Start . 2017
Duration . 49 months
Principal Investigator . Cristina Brito (CHAM)
Institutions
Main Research Unit
CHAM — Centro de Humanidades
Partnerships
Cátedra UNESCO «O Património Cultural dos Oceanos»
Oceans Past Platform
Over time, humans have been using and exploiting the natural living resources of seas and shores for their own convenience and profit. Coral, pearls, seashells, turtles, fishes, seabirds and marine mammals were, and are still, an important source of resources ranging from exchange currency to food items as even to daily life instruments, and for that reason they have been gathered, captured or hunted.

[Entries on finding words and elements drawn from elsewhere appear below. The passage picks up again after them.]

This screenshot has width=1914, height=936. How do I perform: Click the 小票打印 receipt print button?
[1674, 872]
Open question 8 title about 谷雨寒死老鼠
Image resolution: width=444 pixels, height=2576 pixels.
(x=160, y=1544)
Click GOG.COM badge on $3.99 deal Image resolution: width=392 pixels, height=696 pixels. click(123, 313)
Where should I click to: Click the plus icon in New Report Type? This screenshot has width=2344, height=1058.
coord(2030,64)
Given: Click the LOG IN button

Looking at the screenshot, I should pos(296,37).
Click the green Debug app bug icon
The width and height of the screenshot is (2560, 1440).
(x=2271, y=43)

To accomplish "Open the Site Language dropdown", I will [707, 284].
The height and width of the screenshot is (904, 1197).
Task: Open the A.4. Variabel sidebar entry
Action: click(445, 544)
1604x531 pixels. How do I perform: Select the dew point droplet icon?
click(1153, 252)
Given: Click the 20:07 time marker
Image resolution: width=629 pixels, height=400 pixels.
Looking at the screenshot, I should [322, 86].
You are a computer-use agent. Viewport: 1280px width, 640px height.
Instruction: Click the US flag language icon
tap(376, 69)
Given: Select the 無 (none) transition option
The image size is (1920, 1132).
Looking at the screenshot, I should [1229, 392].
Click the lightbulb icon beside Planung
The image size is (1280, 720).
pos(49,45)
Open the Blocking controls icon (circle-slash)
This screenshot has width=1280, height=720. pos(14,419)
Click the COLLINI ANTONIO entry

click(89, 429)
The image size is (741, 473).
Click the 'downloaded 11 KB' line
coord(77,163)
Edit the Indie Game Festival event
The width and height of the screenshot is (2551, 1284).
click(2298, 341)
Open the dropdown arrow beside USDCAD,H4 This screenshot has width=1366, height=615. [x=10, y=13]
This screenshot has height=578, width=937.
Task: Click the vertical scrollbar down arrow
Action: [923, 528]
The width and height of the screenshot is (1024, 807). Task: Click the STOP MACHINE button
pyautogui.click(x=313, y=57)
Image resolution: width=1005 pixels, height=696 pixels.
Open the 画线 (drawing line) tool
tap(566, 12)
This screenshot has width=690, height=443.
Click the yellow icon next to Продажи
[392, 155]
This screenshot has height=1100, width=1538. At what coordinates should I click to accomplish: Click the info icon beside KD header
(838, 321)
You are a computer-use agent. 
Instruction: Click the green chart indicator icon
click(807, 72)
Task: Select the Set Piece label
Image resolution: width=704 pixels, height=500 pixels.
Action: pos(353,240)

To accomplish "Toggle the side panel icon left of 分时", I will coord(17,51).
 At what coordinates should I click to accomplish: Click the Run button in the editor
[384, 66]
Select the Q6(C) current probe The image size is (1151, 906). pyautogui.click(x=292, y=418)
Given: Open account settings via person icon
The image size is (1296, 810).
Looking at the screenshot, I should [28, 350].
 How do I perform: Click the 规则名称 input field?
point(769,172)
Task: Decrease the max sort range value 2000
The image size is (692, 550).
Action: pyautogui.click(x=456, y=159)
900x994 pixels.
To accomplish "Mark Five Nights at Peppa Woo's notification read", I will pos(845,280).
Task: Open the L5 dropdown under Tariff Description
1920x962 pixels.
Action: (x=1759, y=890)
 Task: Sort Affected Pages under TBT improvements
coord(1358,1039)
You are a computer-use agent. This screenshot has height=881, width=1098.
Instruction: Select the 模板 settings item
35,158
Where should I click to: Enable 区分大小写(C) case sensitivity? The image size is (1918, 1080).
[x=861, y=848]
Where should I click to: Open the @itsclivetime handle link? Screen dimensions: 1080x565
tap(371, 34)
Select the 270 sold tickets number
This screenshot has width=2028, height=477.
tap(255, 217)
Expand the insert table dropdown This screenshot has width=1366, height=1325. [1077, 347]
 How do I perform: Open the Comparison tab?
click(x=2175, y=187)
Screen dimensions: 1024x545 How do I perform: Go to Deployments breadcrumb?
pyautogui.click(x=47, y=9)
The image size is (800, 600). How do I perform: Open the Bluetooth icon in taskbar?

They all became important economic activities in early modern oceans with severe impacts both in the ecology of marine ecosystems and in the human populations who relied on them. Whale hunting, for instances, was the most extensive form of exploitation of a living resource and the history of whaling is a classic example of the relation between humans and a given natural element. This activity can be tracked through time and space, from immemorial times to nowadays, and reveals social, cultural and economic aspects along the histories of coastal human communities. Moreover, it can directly contribute to understand the dynamics of European and native patterns of power related to science and nature and in a two-way circulation of knowledge, particularly of the Iberian, and economic interests of the new world’s nature.
Goals
The main goal of this project is to assess how marine animals were perceived, used and valued by humans, both native and European, on different oceanic regions in the early modern age. This project is conducted through the lens of the Portuguese Maritime Expansion but it is expected to bring contributions in the fields of Environmental History, as also of Atlantic History and History of Natural History.